SEED-Story: Multimodal Long Story Generation with Large Language Model
Shuai Yang, Yuying Ge, Yang Li, Yukang Chen, Yixiao Ge, Ying Shan, Yingcong Chen
2024-07-13

Summary
This paper introduces SEED-Story, a new method that uses a Multimodal Large Language Model (MLLM) to create long stories that include both text and images. The goal is to generate engaging narratives with visuals that are consistent in style and characters.
What's the problem?
Creating stories that effectively combine text and images is challenging because it requires understanding how these two forms of information interact. Many existing methods struggle to produce coherent and contextually relevant stories over long sequences, which can lead to disjointed narratives or mismatched visuals.
What's the solution?
SEED-Story addresses these challenges by using a powerful MLLM that can predict both text and visual elements. It includes a special mechanism called a multimodal attention sink, which helps the model generate up to 25 sequences of story content, even though it was only trained on 10 sequences.
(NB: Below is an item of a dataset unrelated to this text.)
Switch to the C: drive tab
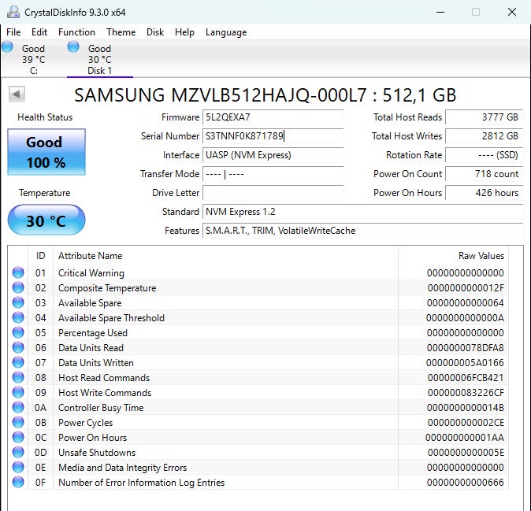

Additionally, the researchers created a large dataset called StoryStream to train the model and evaluate its performance in generating multimodal stories.
Why it matters?
This research is important because it enhances the ability of AI to create rich, multimodal narratives that can be used in various applications, such as storytelling, education, and entertainment. By improving how machines generate stories with both text and images, SEED-Story can lead to more engaging and immersive experiences for users.
Abstract
With the remarkable advancements in image generation and open-form text generation, the creation of interleaved image-text content has become an increasingly intriguing field. Multimodal story generation, characterized by producing narrative texts and vivid images in an interleaved manner, has emerged as a valuable and practical task with broad applications. However, this task poses significant challenges, as it necessitates the comprehension of the complex interplay between texts and images, and the ability to generate long sequences of coherent, contextually relevant texts and visuals. In this work, we propose SEED-Story, a novel method that leverages a Multimodal Large Language Model (MLLM) to generate extended multimodal stories. Our model, built upon the powerful comprehension capability of MLLM, predicts text tokens as well as visual tokens, which are subsequently processed with an adapted visual de-tokenizer to produce images with consistent characters and styles. We further propose multimodal attention sink mechanism to enable the generation of stories with up to 25 sequences (only 10 for training) in a highly efficient autoregressive manner. Additionally, we present a large-scale and high-resolution dataset named StoryStream for training our model and quantitatively evaluating the task of multimodal story generation in various aspects.